Overview:

  • It’s challenging to control AWS costs, but by starting small and building on your wins, you can spend less today and in the future.
  • Step one: Identify and implement simple, non-disruptive fixes to save 10-15% with zero downtime.
  • Step two: Invest in deleting your old code and replacing it with AWS managed services that deliver improved cost savings, innovation, and performance. 
  • Step three: Save 50% or more by rewriting products to be truly cloud native.

If your organization is anything like ours, your AWS bills continue to rise. There’s a good reason for that: AWS offers tremendous opportunities for innovation, modernization, and transformation, so we continue to expand how we take advantage of their services. Increased usage, however, comes with increased cost, and controlling AWS spend isn’t easy or intuitive. With such a dynamic ecosystem that grows more complex every day, it’s incredibly challenging to stay ahead of every chance to operate more efficiently and cost-effectively. 

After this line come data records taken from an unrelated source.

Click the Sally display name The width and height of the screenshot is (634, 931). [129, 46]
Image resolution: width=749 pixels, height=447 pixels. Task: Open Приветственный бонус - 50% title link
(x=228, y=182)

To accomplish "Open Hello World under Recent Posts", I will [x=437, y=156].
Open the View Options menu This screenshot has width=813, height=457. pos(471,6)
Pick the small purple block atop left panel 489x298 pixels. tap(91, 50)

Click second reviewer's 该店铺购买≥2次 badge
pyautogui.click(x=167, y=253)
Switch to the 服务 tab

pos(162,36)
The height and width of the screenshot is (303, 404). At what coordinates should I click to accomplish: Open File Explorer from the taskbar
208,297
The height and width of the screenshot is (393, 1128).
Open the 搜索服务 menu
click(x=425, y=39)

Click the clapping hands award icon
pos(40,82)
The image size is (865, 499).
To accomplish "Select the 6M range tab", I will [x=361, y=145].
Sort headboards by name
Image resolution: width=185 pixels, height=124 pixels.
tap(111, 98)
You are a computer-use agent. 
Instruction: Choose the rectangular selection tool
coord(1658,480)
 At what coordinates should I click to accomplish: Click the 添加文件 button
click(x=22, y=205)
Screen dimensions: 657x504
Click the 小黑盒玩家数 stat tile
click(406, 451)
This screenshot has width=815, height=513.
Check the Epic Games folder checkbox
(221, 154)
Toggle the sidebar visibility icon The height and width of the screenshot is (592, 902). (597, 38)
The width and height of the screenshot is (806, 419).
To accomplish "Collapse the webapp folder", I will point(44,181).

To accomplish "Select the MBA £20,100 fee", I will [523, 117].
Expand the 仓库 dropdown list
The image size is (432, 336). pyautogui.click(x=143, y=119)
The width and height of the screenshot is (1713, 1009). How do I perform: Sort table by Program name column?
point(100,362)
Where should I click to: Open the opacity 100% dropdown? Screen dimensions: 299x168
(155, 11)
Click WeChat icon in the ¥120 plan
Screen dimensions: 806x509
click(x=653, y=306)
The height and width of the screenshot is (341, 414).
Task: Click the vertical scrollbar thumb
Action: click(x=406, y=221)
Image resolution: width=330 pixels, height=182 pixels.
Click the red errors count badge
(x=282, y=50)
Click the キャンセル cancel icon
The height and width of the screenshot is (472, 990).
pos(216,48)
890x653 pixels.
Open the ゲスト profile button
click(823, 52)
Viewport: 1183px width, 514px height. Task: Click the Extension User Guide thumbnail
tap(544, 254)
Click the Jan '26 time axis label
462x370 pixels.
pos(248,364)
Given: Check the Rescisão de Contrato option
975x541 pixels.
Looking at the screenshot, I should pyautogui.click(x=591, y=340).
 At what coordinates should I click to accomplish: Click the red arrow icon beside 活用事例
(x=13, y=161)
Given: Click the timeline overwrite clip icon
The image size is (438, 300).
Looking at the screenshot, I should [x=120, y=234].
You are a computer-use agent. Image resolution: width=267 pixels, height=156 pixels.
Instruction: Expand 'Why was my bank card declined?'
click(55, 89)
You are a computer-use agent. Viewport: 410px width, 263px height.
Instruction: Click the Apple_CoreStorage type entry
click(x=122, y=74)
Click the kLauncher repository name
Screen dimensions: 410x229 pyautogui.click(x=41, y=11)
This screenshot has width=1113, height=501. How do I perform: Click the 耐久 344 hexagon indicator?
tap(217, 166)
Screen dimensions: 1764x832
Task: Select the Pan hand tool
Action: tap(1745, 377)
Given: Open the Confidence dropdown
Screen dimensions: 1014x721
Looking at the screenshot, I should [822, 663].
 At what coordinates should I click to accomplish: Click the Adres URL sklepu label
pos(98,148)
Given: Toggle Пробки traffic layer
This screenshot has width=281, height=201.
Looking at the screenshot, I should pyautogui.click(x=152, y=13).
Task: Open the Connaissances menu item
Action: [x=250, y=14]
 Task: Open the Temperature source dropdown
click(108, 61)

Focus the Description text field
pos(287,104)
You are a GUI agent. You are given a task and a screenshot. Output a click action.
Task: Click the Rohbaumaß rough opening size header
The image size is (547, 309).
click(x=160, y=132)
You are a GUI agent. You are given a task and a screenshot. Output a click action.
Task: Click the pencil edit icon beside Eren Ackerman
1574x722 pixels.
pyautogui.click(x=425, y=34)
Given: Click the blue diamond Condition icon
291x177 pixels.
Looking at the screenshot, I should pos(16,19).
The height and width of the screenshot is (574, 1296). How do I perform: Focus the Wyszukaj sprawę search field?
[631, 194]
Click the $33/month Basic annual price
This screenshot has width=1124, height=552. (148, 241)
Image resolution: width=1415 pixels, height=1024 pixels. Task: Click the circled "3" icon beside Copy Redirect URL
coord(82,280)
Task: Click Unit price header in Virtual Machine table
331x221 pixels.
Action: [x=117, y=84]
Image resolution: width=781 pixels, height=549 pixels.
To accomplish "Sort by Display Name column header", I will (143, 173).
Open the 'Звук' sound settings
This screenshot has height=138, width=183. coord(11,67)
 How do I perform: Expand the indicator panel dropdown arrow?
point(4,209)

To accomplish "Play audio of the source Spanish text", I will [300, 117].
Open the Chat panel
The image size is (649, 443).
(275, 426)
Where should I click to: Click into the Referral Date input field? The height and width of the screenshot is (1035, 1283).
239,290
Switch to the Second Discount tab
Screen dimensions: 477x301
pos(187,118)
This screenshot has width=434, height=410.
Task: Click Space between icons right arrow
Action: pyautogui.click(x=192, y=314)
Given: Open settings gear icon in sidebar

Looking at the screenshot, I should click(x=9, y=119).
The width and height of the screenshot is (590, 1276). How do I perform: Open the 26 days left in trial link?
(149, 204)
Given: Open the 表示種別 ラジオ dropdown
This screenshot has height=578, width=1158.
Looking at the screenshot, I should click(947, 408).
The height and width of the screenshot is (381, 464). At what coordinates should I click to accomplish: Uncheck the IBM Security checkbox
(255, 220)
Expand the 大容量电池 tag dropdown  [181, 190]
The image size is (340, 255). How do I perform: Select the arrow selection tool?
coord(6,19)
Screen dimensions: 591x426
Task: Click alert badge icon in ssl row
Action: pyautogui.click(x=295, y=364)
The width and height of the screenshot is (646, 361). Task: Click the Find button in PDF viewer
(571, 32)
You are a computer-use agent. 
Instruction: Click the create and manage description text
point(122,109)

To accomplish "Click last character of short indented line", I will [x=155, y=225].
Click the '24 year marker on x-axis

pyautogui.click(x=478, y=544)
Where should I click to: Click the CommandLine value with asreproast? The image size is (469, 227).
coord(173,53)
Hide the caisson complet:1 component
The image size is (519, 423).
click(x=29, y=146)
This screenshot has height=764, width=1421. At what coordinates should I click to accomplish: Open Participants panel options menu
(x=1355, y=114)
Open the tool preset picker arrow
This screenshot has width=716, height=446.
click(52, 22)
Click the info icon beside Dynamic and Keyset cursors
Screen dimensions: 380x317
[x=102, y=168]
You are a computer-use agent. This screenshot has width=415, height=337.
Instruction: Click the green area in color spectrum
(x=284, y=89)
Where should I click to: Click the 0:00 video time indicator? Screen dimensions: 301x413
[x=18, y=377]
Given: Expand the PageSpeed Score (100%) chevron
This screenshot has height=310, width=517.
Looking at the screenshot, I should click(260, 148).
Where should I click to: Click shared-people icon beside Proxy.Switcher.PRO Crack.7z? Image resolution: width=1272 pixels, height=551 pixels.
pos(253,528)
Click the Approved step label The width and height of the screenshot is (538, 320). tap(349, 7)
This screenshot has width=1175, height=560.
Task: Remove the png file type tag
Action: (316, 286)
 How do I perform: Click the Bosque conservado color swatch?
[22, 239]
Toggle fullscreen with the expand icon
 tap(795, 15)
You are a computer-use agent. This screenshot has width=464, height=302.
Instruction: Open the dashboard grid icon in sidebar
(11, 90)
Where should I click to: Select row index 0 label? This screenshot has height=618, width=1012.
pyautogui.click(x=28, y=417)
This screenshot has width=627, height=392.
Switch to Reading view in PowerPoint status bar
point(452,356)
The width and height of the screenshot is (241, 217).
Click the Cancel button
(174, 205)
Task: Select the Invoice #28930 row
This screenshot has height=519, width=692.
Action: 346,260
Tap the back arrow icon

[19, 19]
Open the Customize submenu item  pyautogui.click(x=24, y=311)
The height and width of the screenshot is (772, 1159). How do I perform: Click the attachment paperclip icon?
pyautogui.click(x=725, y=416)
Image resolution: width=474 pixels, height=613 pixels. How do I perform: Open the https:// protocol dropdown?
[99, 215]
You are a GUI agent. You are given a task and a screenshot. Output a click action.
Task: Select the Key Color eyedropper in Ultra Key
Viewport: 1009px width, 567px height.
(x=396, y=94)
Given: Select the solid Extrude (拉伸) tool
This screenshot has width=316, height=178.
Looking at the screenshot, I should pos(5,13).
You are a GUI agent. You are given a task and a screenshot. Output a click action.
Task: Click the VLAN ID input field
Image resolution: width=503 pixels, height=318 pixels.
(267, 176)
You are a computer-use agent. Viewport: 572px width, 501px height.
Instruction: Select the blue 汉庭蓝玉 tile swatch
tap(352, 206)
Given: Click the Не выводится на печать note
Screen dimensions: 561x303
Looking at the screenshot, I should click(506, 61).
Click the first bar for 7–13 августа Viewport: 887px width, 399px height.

That doesn’t mean, however, that you can write off the effort – or that it’s impossible. As CTO of ESW Capital, I have relied on AWS since 2008. My team manages 40,000 AWS accounts across 150 enterprise software companies. We’ve been through the trenches of AWS cost optimization for 15 years and, with time and trial, have put systematic processes in place that control AWS costs consistently and reliably. 

Our strategy: start small and build on your wins. By strategically reinvesting your savings at each stage, you can put in place an ongoing FinOps practice that reduces costs today and sets your business up for future success. Here’s how we did it – and why it worked.

Step 1: Save 10% with easy, AWS-recommended fixes

Every week, AWS releases 50-60 advisories in the form of blog posts. These include recommendations for how to optimize AWS services for both performance and cost. AWS is generous with its knowledge, communication, and advice, but trying to keep up with every advisory is like standing in front of a firehose. It’s a lot to take in at once. 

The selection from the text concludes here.